━━ Data to process

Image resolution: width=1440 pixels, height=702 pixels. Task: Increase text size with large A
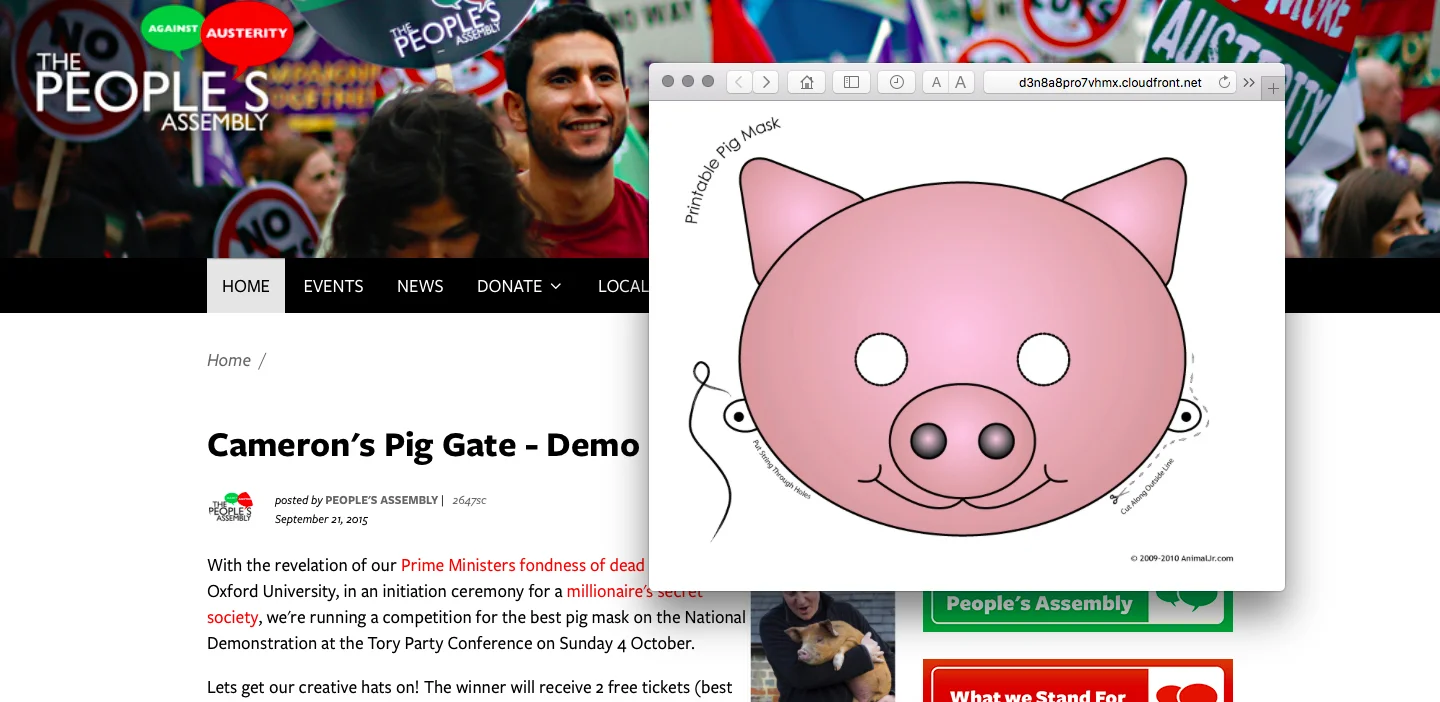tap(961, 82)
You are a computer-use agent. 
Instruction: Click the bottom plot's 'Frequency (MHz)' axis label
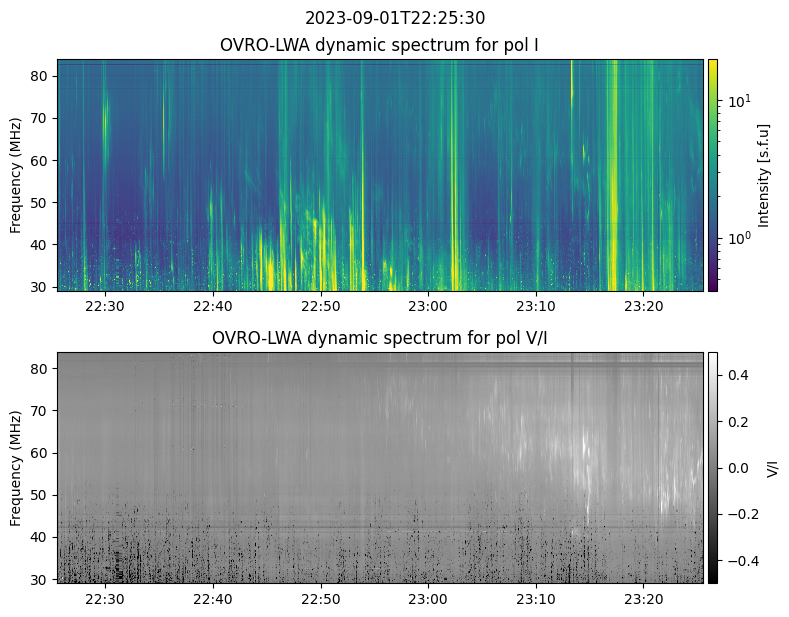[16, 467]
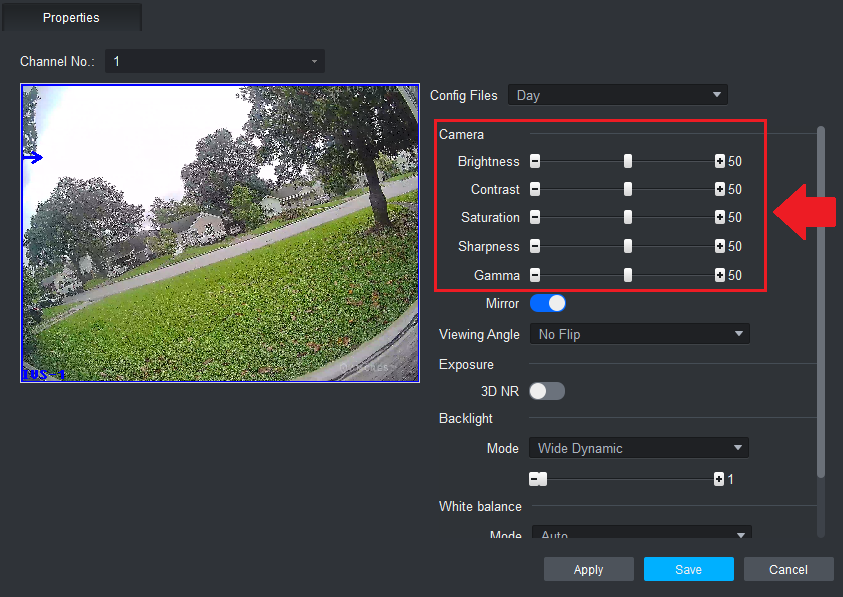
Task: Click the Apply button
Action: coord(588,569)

━━━━

- _Task prompt_: Give back, word for word, the lines from the one with "You are a computer-use agent." to the end of the records above, and no pictures.

- _Output for this task_:
You are a computer-use agent. 
Instruction: Click the bottom plot's 'Frequency (MHz)' axis label
[16, 467]
Task: Click the Apply button
Action: coord(588,569)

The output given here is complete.